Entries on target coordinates
····················

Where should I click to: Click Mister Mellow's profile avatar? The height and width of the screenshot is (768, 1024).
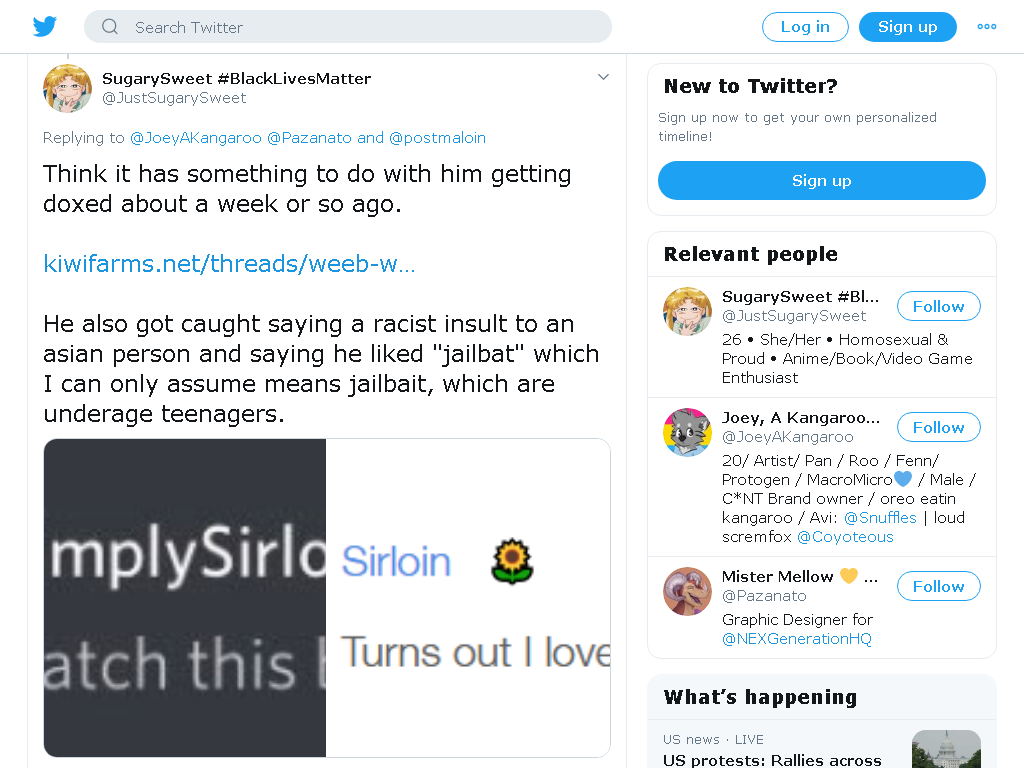tap(687, 591)
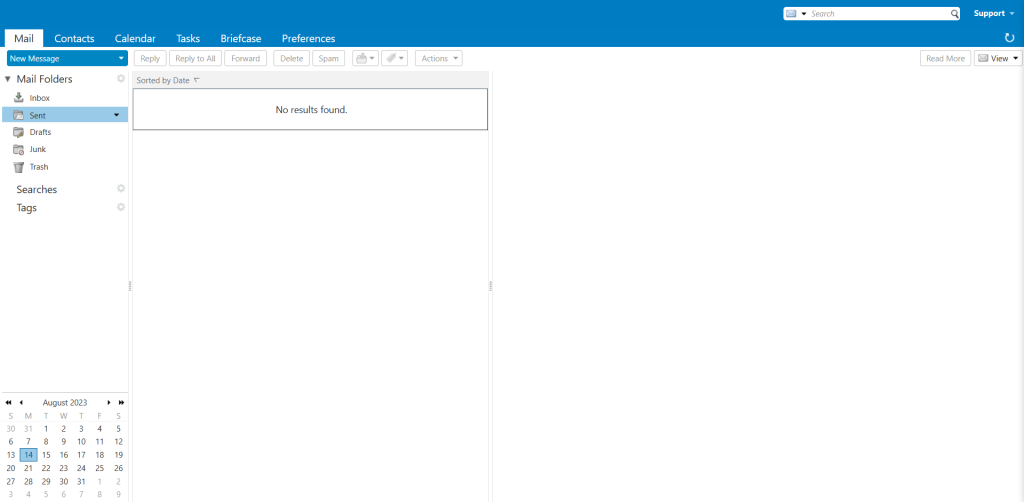Expand the Actions dropdown menu
Image resolution: width=1024 pixels, height=502 pixels.
[x=438, y=59]
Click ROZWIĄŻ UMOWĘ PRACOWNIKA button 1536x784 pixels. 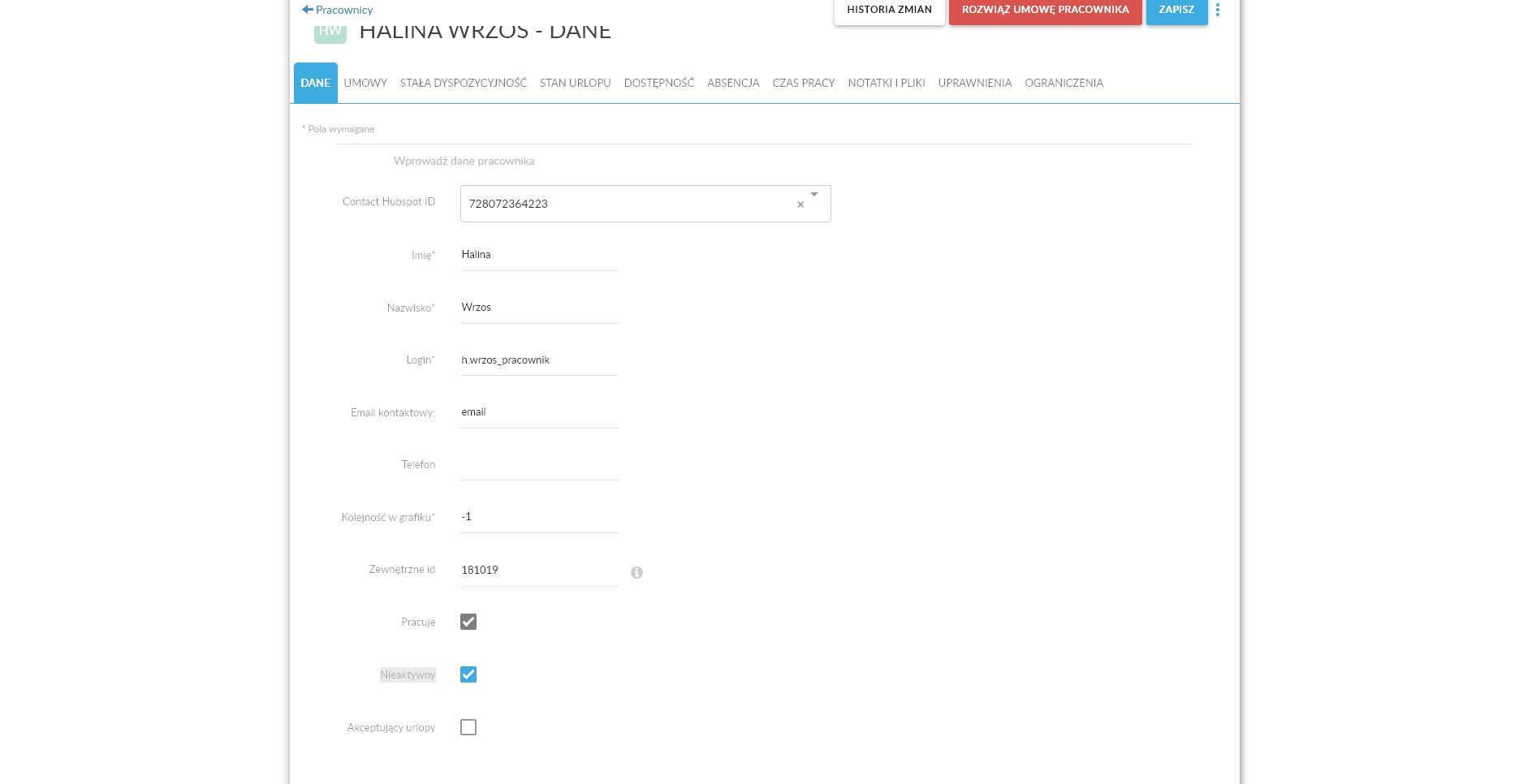[1046, 11]
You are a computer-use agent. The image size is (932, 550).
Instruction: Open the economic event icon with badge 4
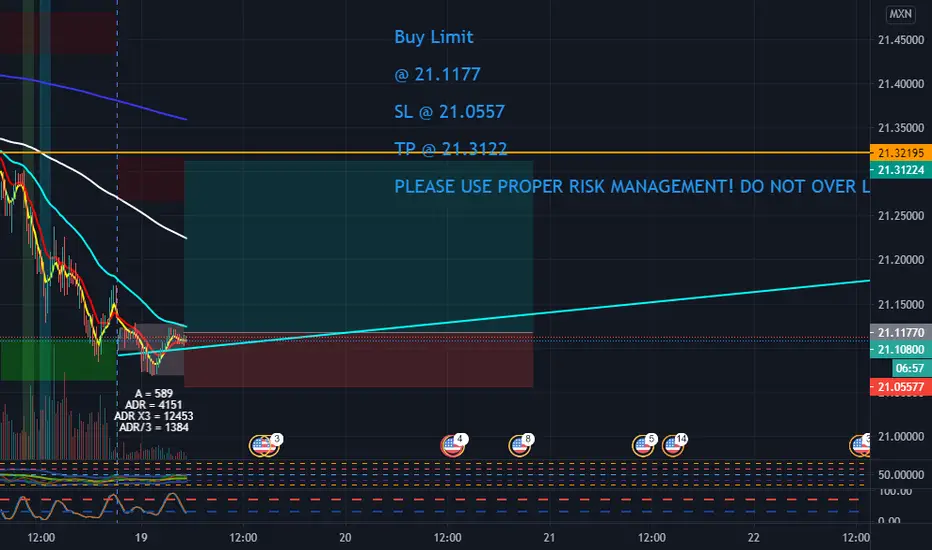[453, 445]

····················

◆ Problem details ◆
Format the lines from the one containing "You are a computer-use" through the end of the records, inclusive, as a numbered list with blank lines omitted, and leave the pictures out.

◆ Task response ◆
1. You are a computer-use agent. The image size is (932, 550).
2. Instruction: Open the economic event icon with badge 4
3. [453, 445]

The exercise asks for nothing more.